Material shown START

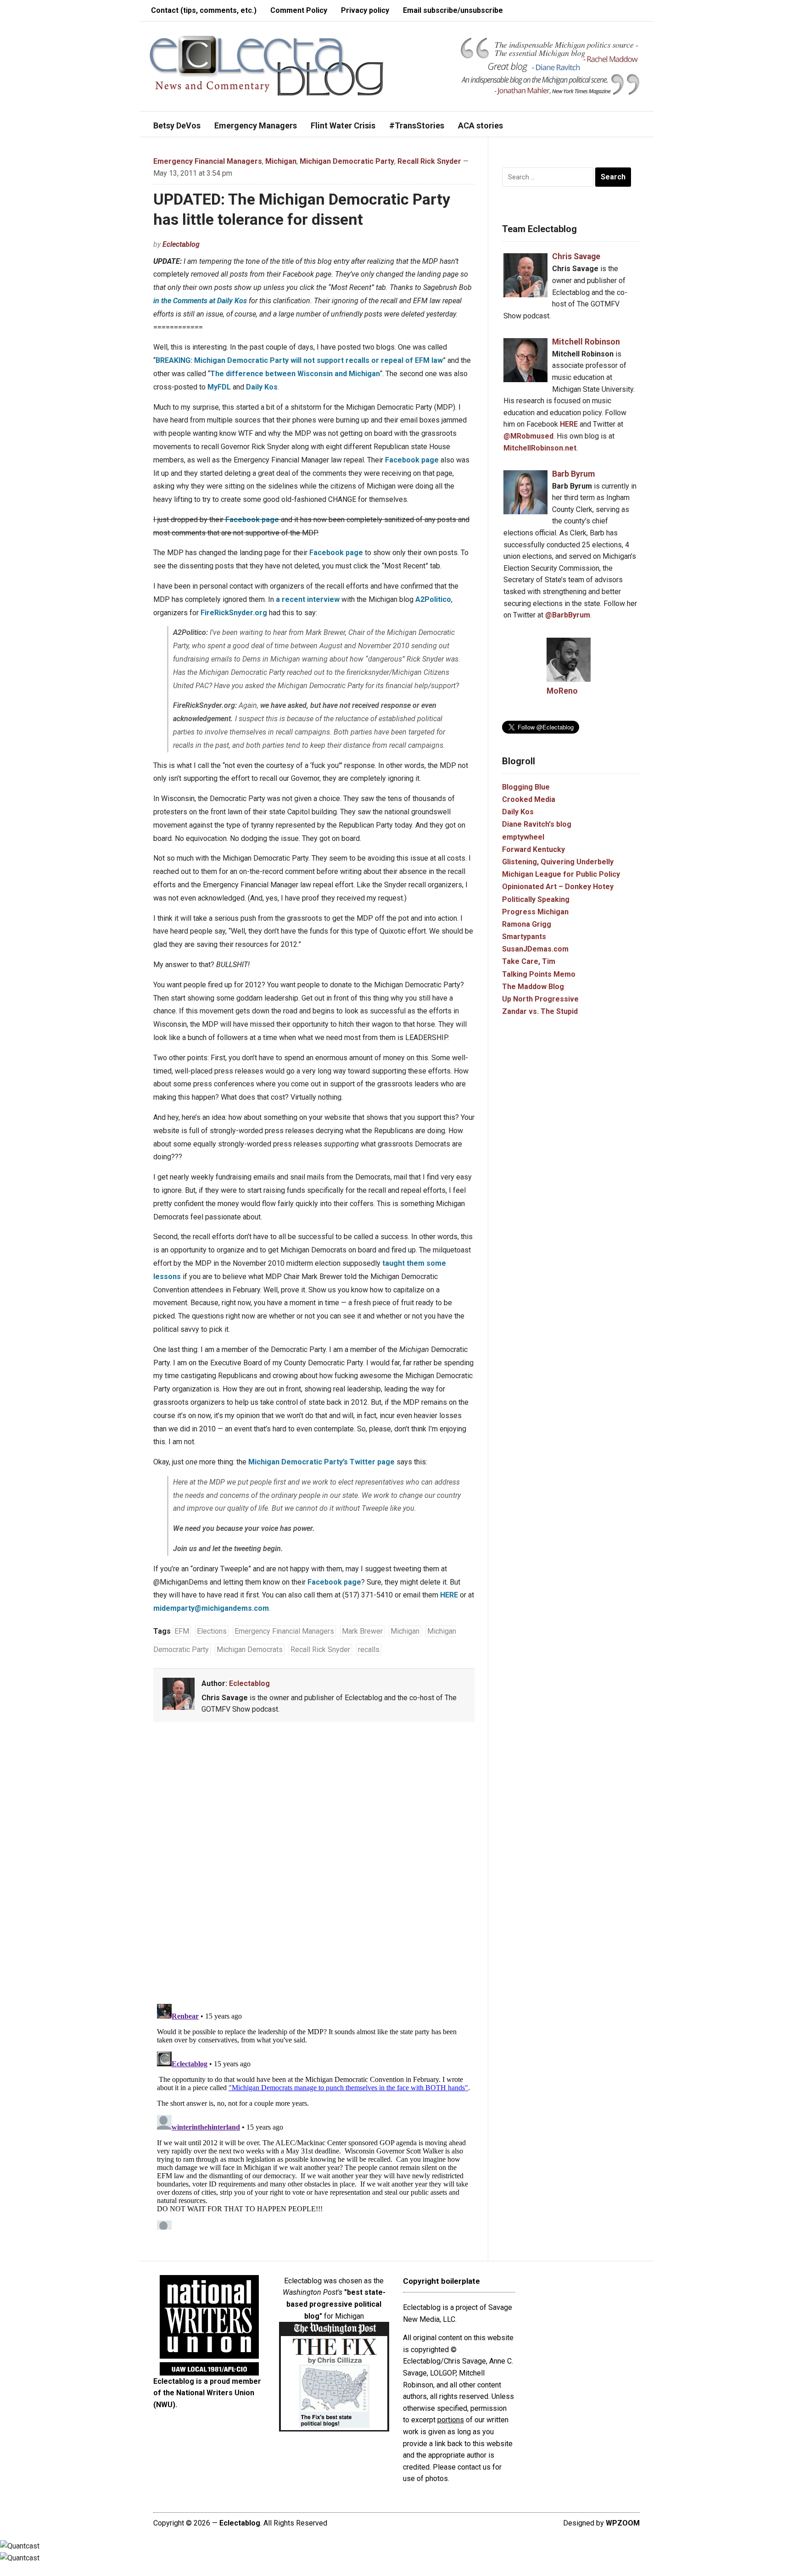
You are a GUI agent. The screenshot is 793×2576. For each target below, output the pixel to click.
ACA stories (480, 125)
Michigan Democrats (250, 1649)
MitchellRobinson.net (539, 448)
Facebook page (412, 460)
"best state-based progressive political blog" (335, 2304)
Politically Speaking (536, 899)
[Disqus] (314, 1864)
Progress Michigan (535, 911)
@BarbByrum (567, 615)
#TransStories (416, 125)
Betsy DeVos (177, 125)
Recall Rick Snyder (429, 161)
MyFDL (219, 387)
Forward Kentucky (533, 849)
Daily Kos (262, 387)
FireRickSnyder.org (234, 612)
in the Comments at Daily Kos (200, 300)
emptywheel (523, 837)
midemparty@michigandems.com (211, 1608)
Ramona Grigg (526, 924)
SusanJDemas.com (535, 949)
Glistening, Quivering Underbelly (558, 861)
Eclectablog (181, 244)
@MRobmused (528, 436)
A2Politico (433, 599)
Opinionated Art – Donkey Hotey (558, 886)
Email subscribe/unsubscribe (453, 10)
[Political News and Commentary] (266, 65)
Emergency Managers (255, 125)
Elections (212, 1631)
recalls (369, 1649)
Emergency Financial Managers (207, 161)
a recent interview (308, 599)
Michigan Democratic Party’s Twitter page (321, 1462)
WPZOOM (623, 2523)
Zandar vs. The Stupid (540, 1011)
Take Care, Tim (528, 961)
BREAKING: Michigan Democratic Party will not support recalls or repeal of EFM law (299, 360)
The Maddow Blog (533, 986)
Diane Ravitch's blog (536, 824)
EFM (181, 1631)
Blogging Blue (526, 787)
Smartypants (524, 936)
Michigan (280, 161)
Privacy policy (365, 10)
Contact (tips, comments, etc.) (204, 10)
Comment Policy (298, 10)
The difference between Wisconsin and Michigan (295, 373)
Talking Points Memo (538, 974)
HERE (449, 1595)
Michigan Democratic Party (347, 161)
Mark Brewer (362, 1631)
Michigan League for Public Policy (561, 874)
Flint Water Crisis (343, 125)
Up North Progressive (540, 999)
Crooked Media (528, 799)
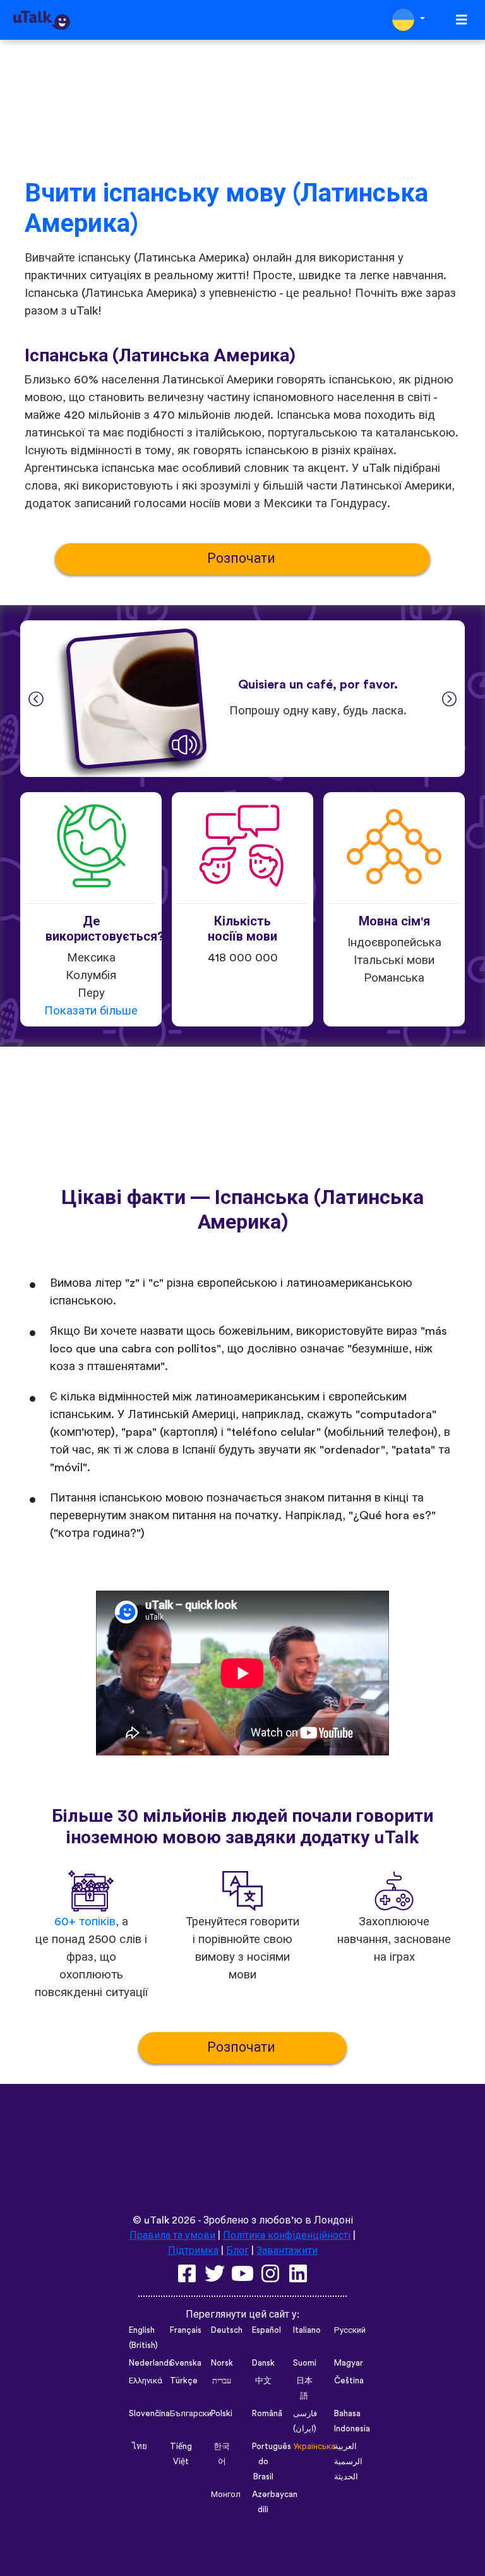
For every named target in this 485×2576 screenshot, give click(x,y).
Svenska (185, 2363)
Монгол (226, 2494)
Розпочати (242, 558)
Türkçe (184, 2380)
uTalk (156, 2220)
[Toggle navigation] (462, 20)
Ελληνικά (145, 2380)
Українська (314, 2446)
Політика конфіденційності (286, 2235)
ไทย (139, 2446)
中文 (263, 2380)
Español (266, 2330)
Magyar (348, 2363)
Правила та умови (172, 2235)
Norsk (222, 2363)
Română (267, 2413)
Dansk (263, 2363)
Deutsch (226, 2330)
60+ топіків (85, 1922)
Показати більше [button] (91, 1011)
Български (191, 2413)
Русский (350, 2330)
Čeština (349, 2380)
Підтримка (193, 2251)
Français (185, 2330)
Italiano (307, 2330)
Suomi (304, 2363)
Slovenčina (149, 2413)
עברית (221, 2380)
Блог (237, 2251)
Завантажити (287, 2251)
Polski (221, 2413)
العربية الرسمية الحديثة (348, 2461)
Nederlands (150, 2363)
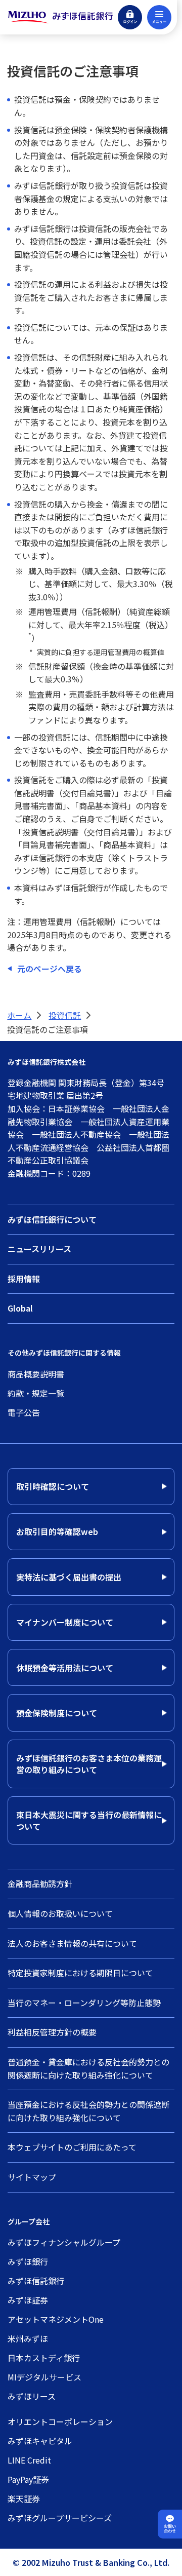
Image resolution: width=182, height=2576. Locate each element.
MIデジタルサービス (44, 2377)
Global (20, 1308)
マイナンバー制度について (64, 1622)
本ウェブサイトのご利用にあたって (72, 2147)
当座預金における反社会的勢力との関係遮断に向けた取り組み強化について (88, 2111)
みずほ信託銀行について (52, 1219)
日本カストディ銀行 (44, 2358)
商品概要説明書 (36, 1374)
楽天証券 (24, 2498)
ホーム (19, 1015)
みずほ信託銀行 (36, 2281)
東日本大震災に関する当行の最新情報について (89, 1820)
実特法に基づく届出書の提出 (68, 1577)
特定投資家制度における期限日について (80, 1973)
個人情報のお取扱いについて (60, 1913)
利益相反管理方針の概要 (52, 2032)
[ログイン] (130, 17)
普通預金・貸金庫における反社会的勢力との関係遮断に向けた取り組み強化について (88, 2068)
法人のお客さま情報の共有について (72, 1943)
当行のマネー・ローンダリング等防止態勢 (84, 2002)
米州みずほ (28, 2338)
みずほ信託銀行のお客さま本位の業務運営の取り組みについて (89, 1763)
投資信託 (65, 1015)
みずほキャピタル (40, 2441)
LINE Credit (29, 2460)
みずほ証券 (28, 2300)
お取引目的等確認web (57, 1531)
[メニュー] (159, 17)
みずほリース (32, 2396)
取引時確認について (52, 1486)
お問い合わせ (170, 2528)
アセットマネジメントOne (56, 2319)
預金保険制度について (56, 1713)
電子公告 (24, 1412)
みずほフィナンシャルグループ (64, 2242)
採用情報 (24, 1279)
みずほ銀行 (28, 2261)
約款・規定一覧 (36, 1393)
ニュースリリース (39, 1249)
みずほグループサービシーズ (60, 2518)
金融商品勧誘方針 (40, 1883)
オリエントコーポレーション (60, 2421)
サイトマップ (32, 2177)
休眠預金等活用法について (64, 1668)
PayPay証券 (28, 2479)
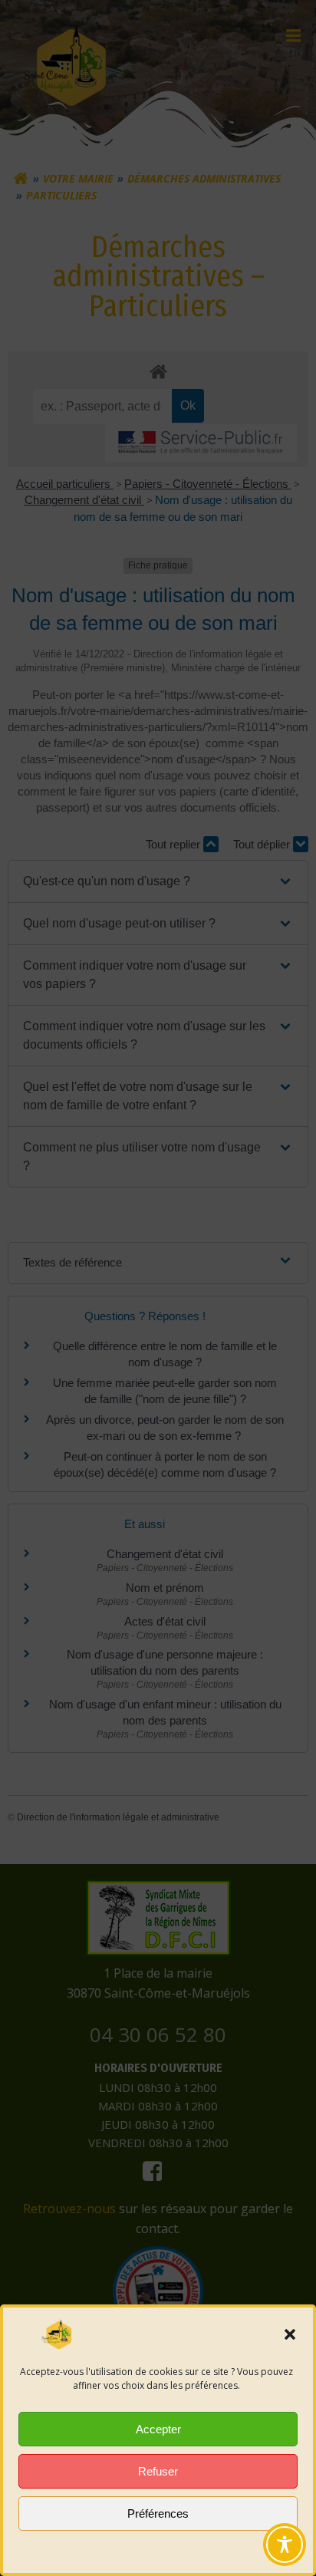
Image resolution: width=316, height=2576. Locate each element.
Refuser (158, 2471)
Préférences (158, 2513)
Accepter (158, 2429)
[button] (290, 2334)
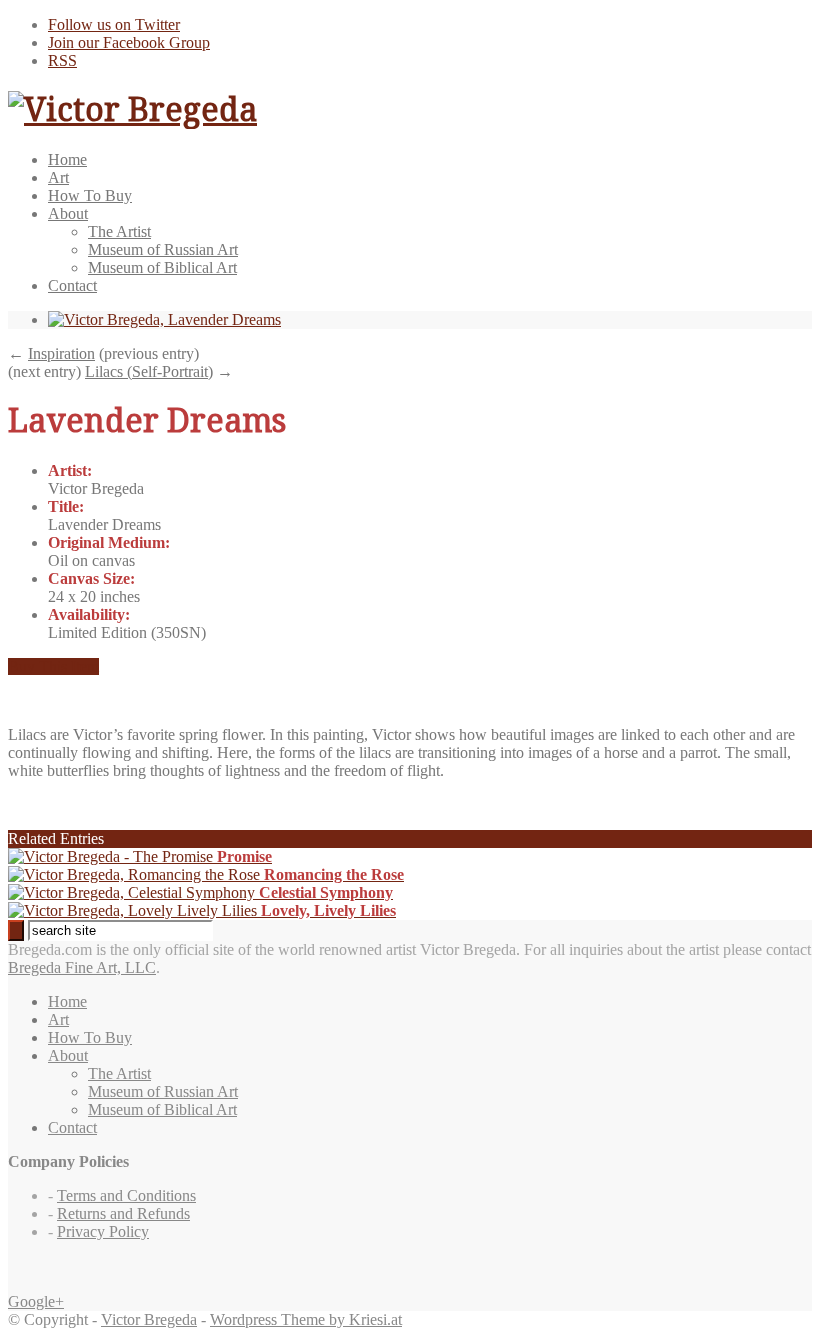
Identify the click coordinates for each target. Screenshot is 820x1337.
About (68, 213)
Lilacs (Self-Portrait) (149, 371)
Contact (72, 285)
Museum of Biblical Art (162, 267)
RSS (62, 60)
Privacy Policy (103, 1231)
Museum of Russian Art (163, 249)
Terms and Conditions (126, 1195)
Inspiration (61, 353)
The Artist (119, 231)
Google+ (36, 1301)
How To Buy (90, 195)
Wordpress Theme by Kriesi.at (306, 1319)
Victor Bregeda (149, 1319)
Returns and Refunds (123, 1213)
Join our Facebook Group (129, 42)
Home (67, 159)
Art (58, 177)
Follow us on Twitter (114, 24)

Material shown END

Print the listing exactly, but skip its pictures.

You are a GUI agent. The screenshot is 793×2576. For each target below, output the pixel to click.
ACA stories (480, 125)
Michigan Democrats (250, 1649)
MitchellRobinson.net (539, 448)
Facebook page (412, 460)
"best state-based progressive political blog" (335, 2304)
Politically Speaking (536, 899)
[Disqus] (314, 1864)
Progress Michigan (535, 911)
@BarbByrum (567, 615)
#TransStories (416, 125)
Betsy DeVos (177, 125)
Recall Rick Snyder (429, 161)
MyFDL (219, 387)
Forward Kentucky (533, 849)
Daily Kos (262, 387)
FireRickSnyder.org (234, 612)
in the Comments at Daily Kos (200, 300)
emptywheel (523, 837)
midemparty@michigandems.com (211, 1608)
Ramona Grigg (526, 924)
SusanJDemas.com (535, 949)
Glistening, Quivering Underbelly (558, 861)
Eclectablog (181, 244)
@MRobmused (528, 436)
A2Politico (433, 599)
Opinionated Art – Donkey Hotey (558, 886)
Email subscribe/unsubscribe (453, 10)
[Political News and Commentary] (266, 65)
Emergency Managers (255, 125)
Elections (212, 1631)
recalls (369, 1649)
Emergency Financial Managers (207, 161)
a recent interview (308, 599)
Michigan Democratic Party’s Twitter page (321, 1462)
WPZOOM (623, 2523)
Zandar vs. The Stupid (540, 1011)
Take Care, Tim (528, 961)
BREAKING: Michigan Democratic Party will not support recalls or repeal of EFM law (299, 360)
The Maddow Blog (533, 986)
Diane Ravitch's blog (536, 824)
EFM (181, 1631)
Blogging Blue (526, 787)
Smartypants (524, 936)
Michigan (280, 161)
Privacy policy (365, 10)
Contact (tips, comments, etc.) (204, 10)
Comment Policy (298, 10)
The difference between Wisconsin and Michigan (295, 373)
Talking Points Memo (538, 974)
HERE (449, 1595)
Michigan Democratic Party (347, 161)
Mark Brewer (362, 1631)
Michigan League for Public Policy (561, 874)
Flint Water Crisis (343, 125)
Up North Progressive (540, 999)
Crooked Media (528, 799)
For every named target in this 485×2576 screenshot, give click(x,y).
Svenska (185, 2363)
Монгол (226, 2494)
Розпочати (242, 558)
Türkçe (184, 2380)
uTalk (156, 2220)
[Toggle navigation] (462, 20)
Ελληνικά (145, 2380)
Українська (314, 2446)
Політика конфіденційності (286, 2235)
ไทย (139, 2446)
中文 (263, 2380)
Español (266, 2330)
Magyar (348, 2363)
Правила та умови (172, 2235)
Norsk (222, 2363)
Română (267, 2413)
Dansk (263, 2363)
Deutsch (226, 2330)
60+ топіків (85, 1922)
Показати більше [button] (91, 1011)
Български (191, 2413)
Русский (350, 2330)
Čeština (349, 2380)
Підтримка (193, 2251)
Français (185, 2330)
Italiano (307, 2330)
Suomi (304, 2363)
Slovenčina (149, 2413)
עברית (221, 2380)
Блог (237, 2251)
Завантажити (287, 2251)
Polski (221, 2413)
العربية الرسمية الحديثة (348, 2461)
Nederlands (150, 2363)
Image resolution: width=182, height=2576. Locate each element.
MIデジタルサービス (44, 2377)
Global (20, 1308)
マイナンバー制度について (64, 1622)
本ウェブサイトのご利用にあたって (72, 2147)
当座預金における反社会的勢力との関係遮断に向けた取り組み強化について (88, 2111)
みずほ信託銀行について (52, 1219)
日本カストディ銀行 (44, 2358)
商品概要説明書 (36, 1374)
楽天証券 (24, 2498)
ホーム (19, 1015)
みずほ信託銀行 (36, 2281)
東日本大震災に関する当行の最新情報について (89, 1820)
実特法に基づく届出書の提出 (68, 1577)
特定投資家制度における期限日について (80, 1973)
個人情報のお取扱いについて (60, 1913)
利益相反管理方針の概要 (52, 2032)
[ログイン] (130, 17)
普通預金・貸金庫における反社会的勢力との関係遮断に向けた取り組み強化について (88, 2068)
法人のお客さま情報の共有について (72, 1943)
当行のマネー・ローンダリング等防止態勢 (84, 2002)
米州みずほ (28, 2338)
みずほ信託銀行のお客さま本位の業務運営の取り組みについて (89, 1763)
投資信託 (65, 1015)
みずほキャピタル (40, 2441)
LINE Credit (29, 2460)
みずほ証券 (28, 2300)
お取引目的等確認web (57, 1531)
[メニュー] (159, 17)
みずほリース (32, 2396)
取引時確認について (52, 1486)
お問い合わせ (170, 2528)
アセットマネジメントOne (56, 2319)
預金保険制度について (56, 1713)
電子公告 (24, 1412)
みずほフィナンシャルグループ (64, 2242)
採用情報 (24, 1279)
みずほ銀行 (28, 2261)
約款・規定一覧 (36, 1393)
ニュースリリース (39, 1249)
みずほグループサービシーズ (60, 2518)
金融商品勧誘方針 (40, 1883)
オリエントコーポレーション (60, 2421)
サイトマップ (32, 2177)
休眠預金等活用法について (64, 1668)
PayPay証券 (28, 2479)
Image resolution: width=316, height=2576. Locate each element.
Refuser (158, 2471)
Préférences (158, 2513)
Accepter (158, 2429)
[button] (290, 2334)
Identify the click coordinates for each target. Screenshot is 820x1337.
About (68, 213)
Lilacs (Self-Portrait) (149, 371)
Contact (72, 285)
Museum of Biblical Art (162, 267)
RSS (62, 60)
Privacy Policy (103, 1231)
Museum of Russian Art (163, 249)
Terms and Conditions (126, 1195)
Inspiration (61, 353)
The Artist (119, 231)
Google+ (36, 1301)
How To Buy (90, 195)
Wordpress Theme by Kriesi.at (306, 1319)
Victor Bregeda (149, 1319)
Returns and Refunds (123, 1213)
Join our Facebook Group (129, 42)
Home (67, 159)
Art (58, 177)
Follow us on Twitter (114, 24)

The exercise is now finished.